Extracted data entries:

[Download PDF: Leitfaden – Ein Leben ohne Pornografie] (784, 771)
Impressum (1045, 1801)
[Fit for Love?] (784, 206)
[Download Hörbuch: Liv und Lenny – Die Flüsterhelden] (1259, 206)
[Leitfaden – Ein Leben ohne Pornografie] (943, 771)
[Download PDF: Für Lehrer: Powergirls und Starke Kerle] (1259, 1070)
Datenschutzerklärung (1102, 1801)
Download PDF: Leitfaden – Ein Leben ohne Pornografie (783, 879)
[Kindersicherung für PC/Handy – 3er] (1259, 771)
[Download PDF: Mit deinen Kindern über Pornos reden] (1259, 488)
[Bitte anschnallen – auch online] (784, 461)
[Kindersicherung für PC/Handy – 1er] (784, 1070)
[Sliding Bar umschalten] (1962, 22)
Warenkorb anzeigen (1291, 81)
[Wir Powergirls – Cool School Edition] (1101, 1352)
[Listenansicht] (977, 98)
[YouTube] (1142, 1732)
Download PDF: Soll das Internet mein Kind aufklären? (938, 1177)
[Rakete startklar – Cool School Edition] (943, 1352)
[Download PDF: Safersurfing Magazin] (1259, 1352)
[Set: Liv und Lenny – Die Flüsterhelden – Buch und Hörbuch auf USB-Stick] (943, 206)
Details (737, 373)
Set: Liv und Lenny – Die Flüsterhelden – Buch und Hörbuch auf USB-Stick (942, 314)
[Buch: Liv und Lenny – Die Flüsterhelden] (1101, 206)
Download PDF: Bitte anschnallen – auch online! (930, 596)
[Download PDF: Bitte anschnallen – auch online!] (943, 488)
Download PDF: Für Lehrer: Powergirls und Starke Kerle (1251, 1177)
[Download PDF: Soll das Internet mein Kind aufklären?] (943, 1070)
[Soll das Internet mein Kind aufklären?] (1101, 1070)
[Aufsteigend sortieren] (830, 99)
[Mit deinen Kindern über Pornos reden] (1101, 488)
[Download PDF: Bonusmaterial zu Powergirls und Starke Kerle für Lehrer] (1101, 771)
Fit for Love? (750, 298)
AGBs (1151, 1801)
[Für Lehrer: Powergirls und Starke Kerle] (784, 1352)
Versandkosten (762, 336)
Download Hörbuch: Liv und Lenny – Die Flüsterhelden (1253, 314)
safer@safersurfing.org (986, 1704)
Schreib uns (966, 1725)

WHAT THE TASK ASKS
Quote the data above from the line containing "[Sliding Bar umschalten] (1962, 22)" to the line containing "Download PDF: Soll das Internet mein Kind aufklären? (938, 1177)", inclusive, and stop.

RESULT FOR THIS EXERCISE
[Sliding Bar umschalten] (1962, 22)
Warenkorb anzeigen (1291, 81)
[Wir Powergirls – Cool School Edition] (1101, 1352)
[Listenansicht] (977, 98)
[YouTube] (1142, 1732)
Download PDF: Soll das Internet mein Kind aufklären? (938, 1177)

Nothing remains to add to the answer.